Goal of the exercise: Starting at the line that contains "The width and", write out each line through the end of the data below, exactly as it stands. Skip any pictures.

(Entries taken from a collection)
"""

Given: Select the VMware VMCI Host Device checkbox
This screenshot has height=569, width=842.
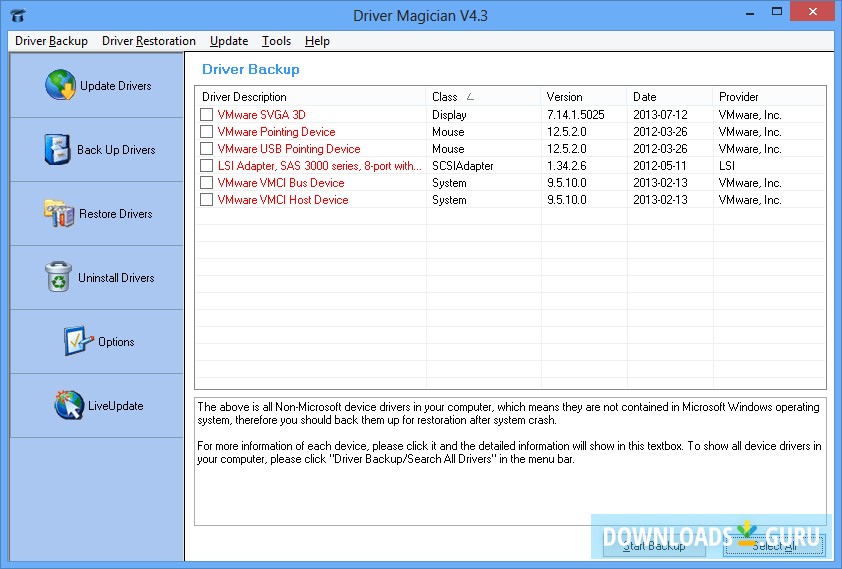Looking at the screenshot, I should (207, 200).
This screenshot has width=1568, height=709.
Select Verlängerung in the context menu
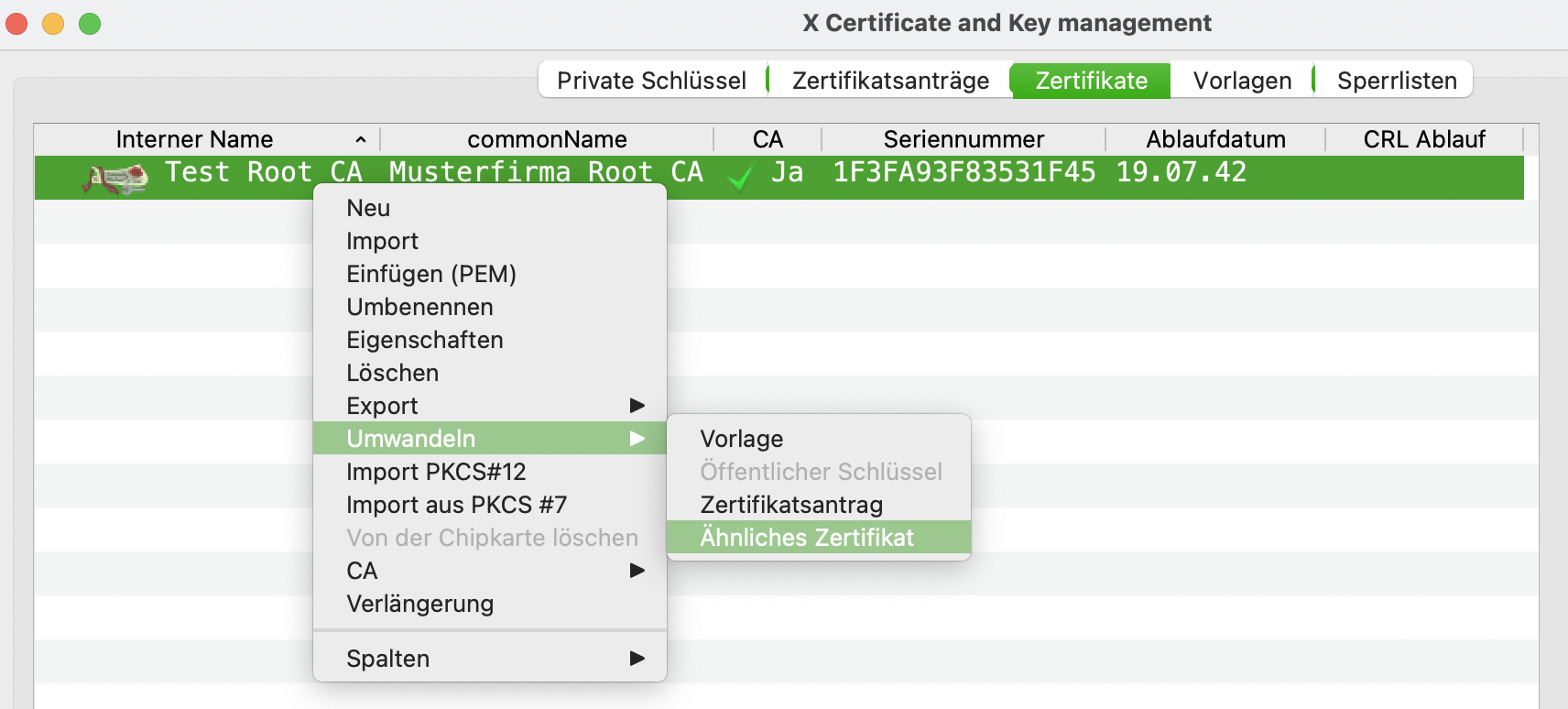point(419,604)
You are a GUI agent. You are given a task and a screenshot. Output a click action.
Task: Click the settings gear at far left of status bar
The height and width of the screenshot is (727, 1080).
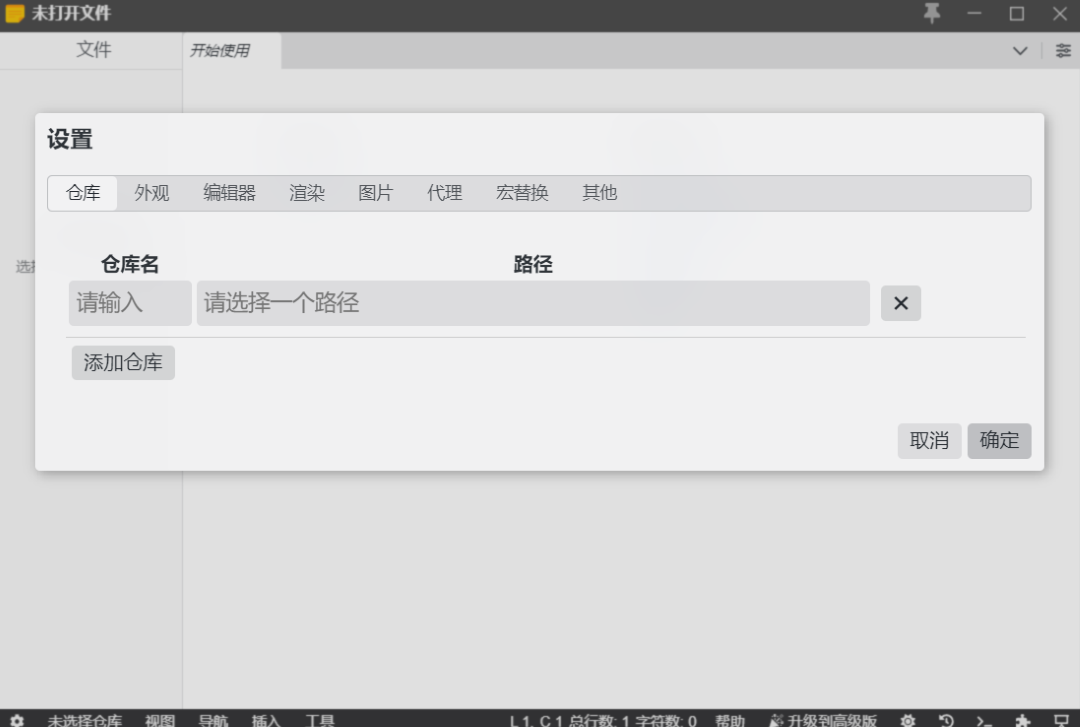17,720
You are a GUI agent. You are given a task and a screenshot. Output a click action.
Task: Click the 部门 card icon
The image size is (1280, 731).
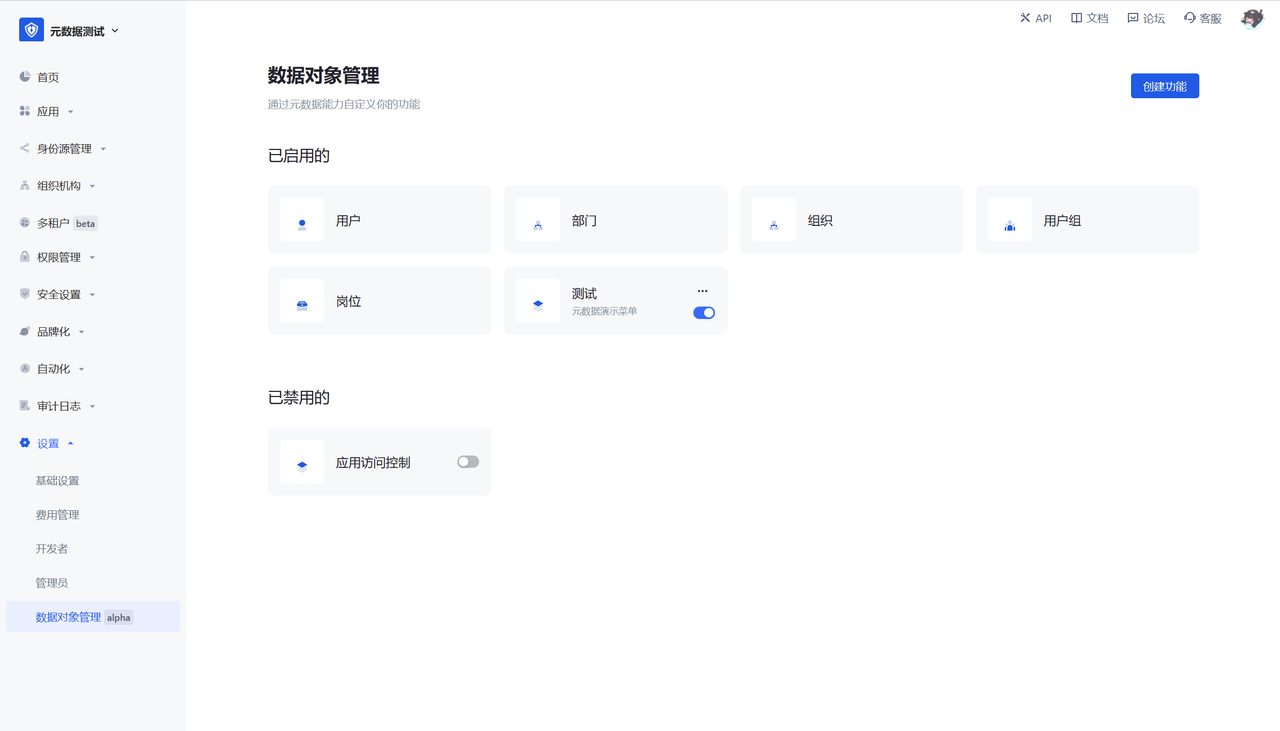point(538,220)
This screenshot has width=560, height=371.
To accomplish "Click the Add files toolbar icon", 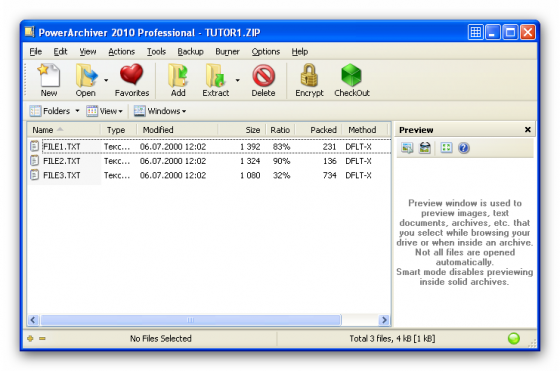I will (178, 75).
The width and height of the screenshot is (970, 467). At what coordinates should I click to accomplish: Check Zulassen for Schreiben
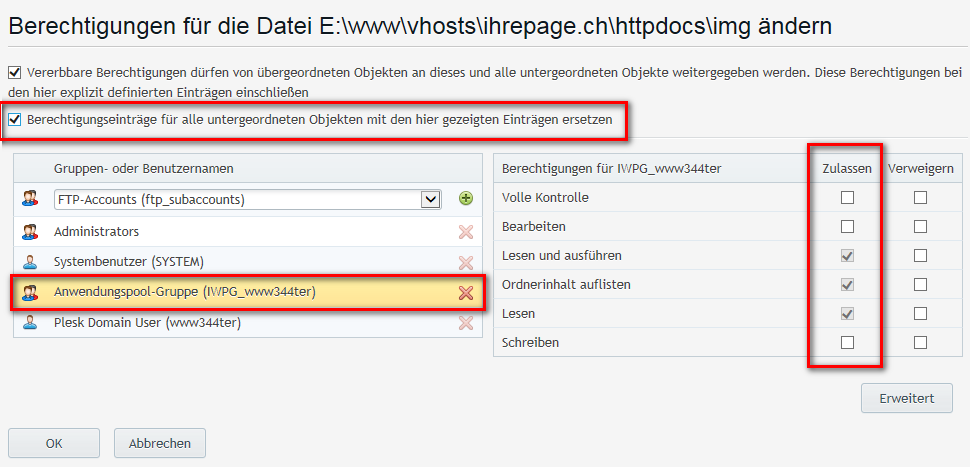847,343
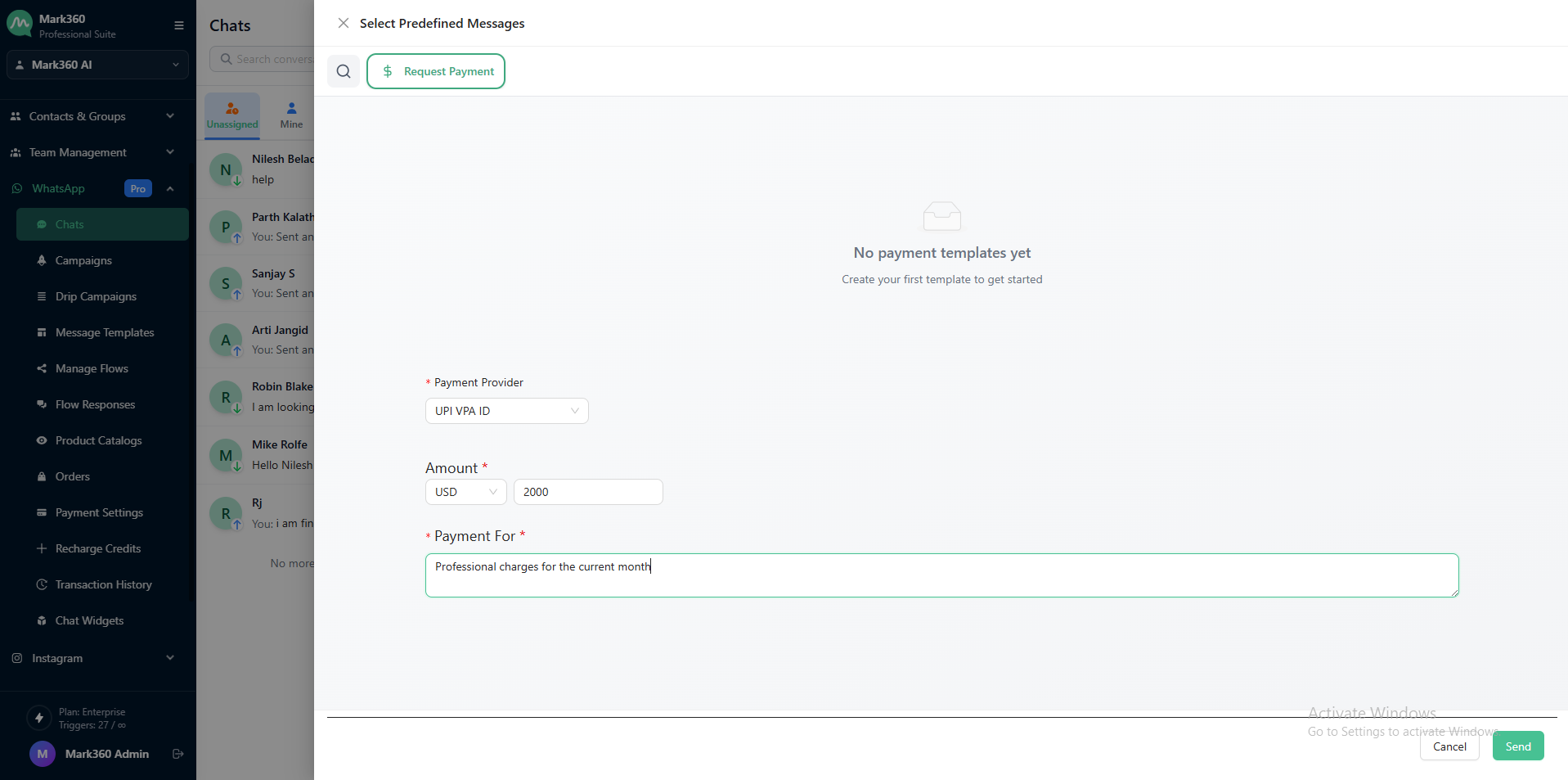Switch to the Mine chats tab

click(291, 115)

"""

Task response:
The width and height of the screenshot is (970, 467). At what coordinates should I click to accomplish: Check Zulassen for Schreiben
847,343
Switch to the Mine chats tab

click(291, 115)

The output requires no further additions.